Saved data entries
━━━━━━━━━━━━━━━━━━━━━━━━━━━━━━

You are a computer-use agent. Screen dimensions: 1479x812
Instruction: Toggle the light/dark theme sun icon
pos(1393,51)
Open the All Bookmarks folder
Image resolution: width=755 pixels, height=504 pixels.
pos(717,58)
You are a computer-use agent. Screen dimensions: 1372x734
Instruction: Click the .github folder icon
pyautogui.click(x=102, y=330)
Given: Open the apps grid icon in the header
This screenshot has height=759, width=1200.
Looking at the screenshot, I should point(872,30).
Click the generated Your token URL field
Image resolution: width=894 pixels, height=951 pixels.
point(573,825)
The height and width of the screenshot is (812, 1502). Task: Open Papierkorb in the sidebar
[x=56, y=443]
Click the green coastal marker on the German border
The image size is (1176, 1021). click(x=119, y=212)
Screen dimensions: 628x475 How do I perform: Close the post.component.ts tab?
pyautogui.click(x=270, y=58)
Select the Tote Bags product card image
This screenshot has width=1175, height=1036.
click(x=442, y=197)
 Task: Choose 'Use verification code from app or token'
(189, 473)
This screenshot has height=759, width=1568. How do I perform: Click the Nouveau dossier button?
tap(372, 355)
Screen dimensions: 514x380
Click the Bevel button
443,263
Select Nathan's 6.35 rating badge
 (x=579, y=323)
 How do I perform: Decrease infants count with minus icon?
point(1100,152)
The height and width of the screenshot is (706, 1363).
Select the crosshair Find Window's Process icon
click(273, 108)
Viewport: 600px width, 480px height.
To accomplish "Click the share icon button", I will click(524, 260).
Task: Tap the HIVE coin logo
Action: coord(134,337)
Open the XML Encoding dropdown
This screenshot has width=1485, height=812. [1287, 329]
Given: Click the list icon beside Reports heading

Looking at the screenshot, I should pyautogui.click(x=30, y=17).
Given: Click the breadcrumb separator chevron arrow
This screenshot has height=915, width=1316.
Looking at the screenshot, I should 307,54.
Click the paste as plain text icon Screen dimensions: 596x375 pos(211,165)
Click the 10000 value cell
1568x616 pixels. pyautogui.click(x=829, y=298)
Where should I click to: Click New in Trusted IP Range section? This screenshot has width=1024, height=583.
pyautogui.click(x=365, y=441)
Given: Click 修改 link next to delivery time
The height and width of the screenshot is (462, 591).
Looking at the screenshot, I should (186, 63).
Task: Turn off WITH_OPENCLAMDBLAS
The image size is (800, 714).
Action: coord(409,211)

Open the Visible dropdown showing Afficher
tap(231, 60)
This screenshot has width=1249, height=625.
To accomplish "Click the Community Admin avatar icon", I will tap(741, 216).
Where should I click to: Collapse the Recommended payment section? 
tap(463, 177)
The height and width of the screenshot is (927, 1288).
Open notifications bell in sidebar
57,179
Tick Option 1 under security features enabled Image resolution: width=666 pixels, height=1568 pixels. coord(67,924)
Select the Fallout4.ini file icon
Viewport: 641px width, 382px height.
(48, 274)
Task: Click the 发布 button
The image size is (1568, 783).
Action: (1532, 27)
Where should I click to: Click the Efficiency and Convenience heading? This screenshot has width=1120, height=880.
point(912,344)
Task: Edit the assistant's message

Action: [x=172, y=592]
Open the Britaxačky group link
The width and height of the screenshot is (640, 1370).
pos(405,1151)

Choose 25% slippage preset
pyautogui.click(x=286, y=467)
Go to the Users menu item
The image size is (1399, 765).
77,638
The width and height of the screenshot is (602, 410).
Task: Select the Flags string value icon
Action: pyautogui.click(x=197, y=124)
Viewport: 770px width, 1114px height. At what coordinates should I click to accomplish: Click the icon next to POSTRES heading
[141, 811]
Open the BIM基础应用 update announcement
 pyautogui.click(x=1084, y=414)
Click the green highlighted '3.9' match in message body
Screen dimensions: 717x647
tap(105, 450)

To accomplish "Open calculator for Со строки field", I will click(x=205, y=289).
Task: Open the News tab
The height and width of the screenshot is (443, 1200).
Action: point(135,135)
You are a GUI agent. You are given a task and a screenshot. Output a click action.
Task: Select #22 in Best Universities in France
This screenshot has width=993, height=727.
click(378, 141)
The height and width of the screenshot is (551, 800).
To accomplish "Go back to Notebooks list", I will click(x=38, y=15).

━━━━━━━━━━━━━━━━━━━━━━━━━━━━━━

■ Assigned task
Whichever lines of the records above hold the word "computer" should all be copied out.

■ Answer to the exercise
You are a computer-use agent. Screen dimensions: 1479x812
You are a computer-use agent. Screen dimensions: 1372x734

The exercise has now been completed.